(Aim of the exercise):
Reproduce each of the entries below word for word, one per line and in the same order.

[start of Task input]

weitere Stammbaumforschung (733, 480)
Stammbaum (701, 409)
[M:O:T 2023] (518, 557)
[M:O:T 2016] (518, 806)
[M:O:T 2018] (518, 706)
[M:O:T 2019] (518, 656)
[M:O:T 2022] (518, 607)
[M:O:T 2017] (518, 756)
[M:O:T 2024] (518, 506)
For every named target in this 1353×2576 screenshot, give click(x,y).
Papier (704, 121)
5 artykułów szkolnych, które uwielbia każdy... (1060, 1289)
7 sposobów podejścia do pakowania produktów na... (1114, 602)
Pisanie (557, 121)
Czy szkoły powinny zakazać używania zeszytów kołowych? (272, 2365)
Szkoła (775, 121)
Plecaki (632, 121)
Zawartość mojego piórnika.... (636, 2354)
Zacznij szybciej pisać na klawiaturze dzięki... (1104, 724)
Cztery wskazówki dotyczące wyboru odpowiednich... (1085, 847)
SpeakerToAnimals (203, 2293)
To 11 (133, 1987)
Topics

[end of Task input]

(Complete response):
weitere Stammbaumforschung (733, 480)
Stammbaum (701, 409)
[M:O:T 2023] (518, 557)
[M:O:T 2016] (518, 806)
[M:O:T 2018] (518, 706)
[M:O:T 2019] (518, 656)
[M:O:T 2022] (518, 607)
[M:O:T 2017] (518, 756)
[M:O:T 2024] (518, 506)
For every named target in this 1353×2576 screenshot, give click(x,y).
Papier (704, 121)
5 artykułów szkolnych, które uwielbia każdy... (1060, 1289)
7 sposobów podejścia do pakowania produktów na... (1114, 602)
Pisanie (557, 121)
Czy szkoły powinny zakazać używania zeszytów kołowych? (272, 2365)
Szkoła (775, 121)
Plecaki (632, 121)
Zawartość mojego piórnika.... (636, 2354)
Zacznij szybciej pisać na klawiaturze dzięki... (1104, 724)
Cztery wskazówki dotyczące wyboru odpowiednich... (1085, 847)
SpeakerToAnimals (203, 2293)
To 11 (133, 1987)
Topics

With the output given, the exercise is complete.